Work to be completed:
Please pull out each line of the listing below that contains the string "Identify".

Collected data:
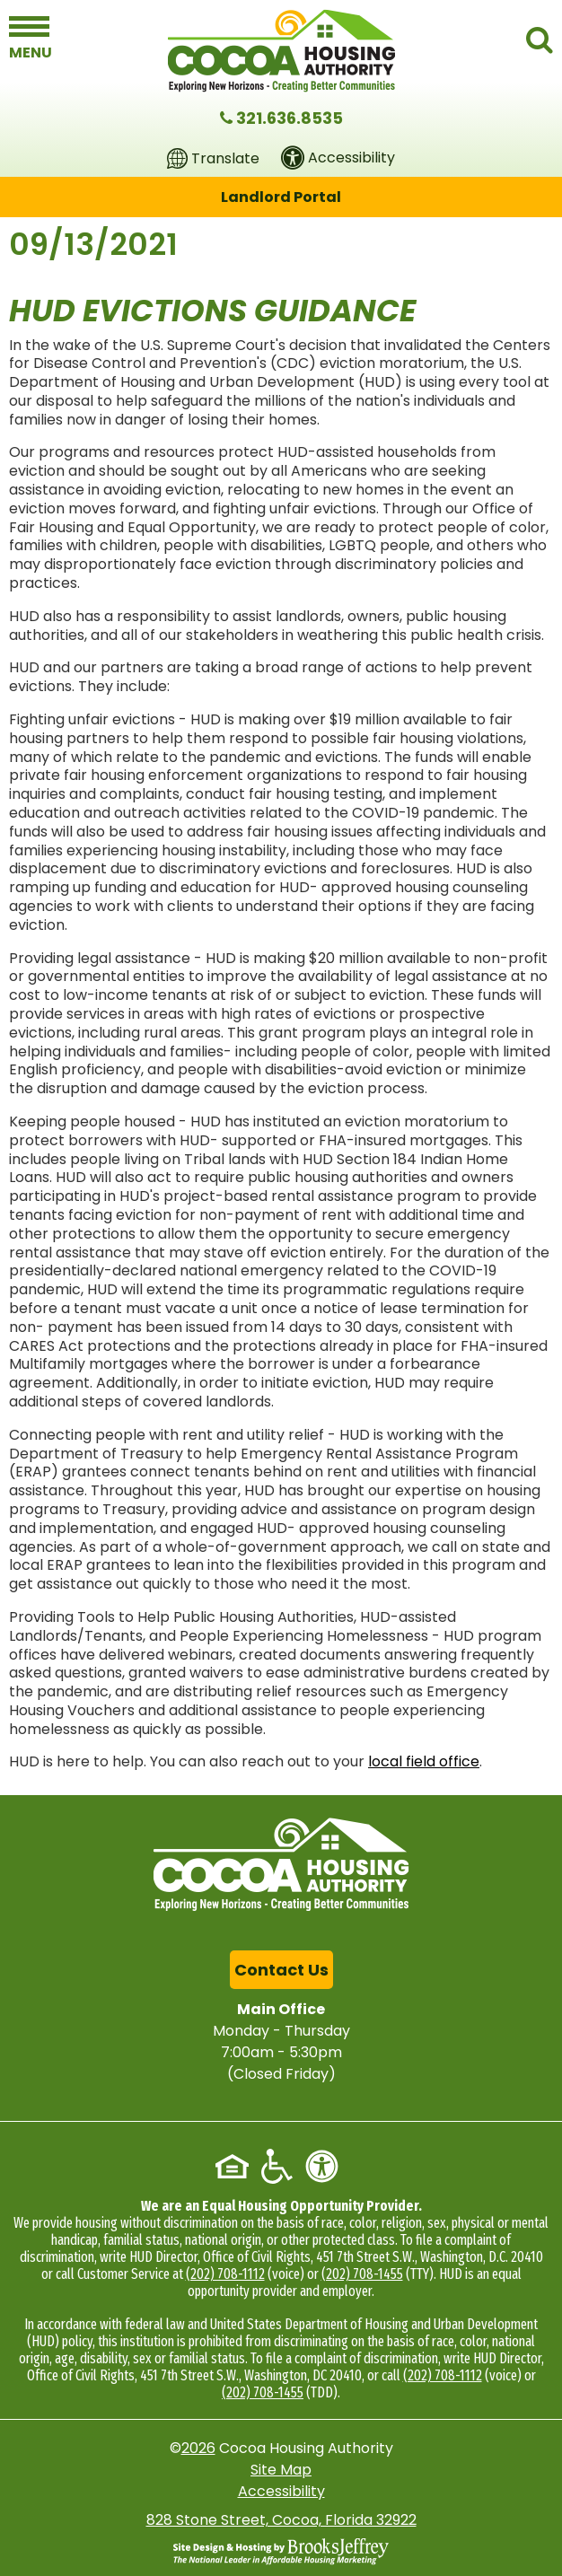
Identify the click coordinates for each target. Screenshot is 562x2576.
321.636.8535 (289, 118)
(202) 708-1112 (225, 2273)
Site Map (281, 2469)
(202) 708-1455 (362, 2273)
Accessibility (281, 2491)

Exercise response:
Identify the click coordinates for each target. Screenshot is 562x2576.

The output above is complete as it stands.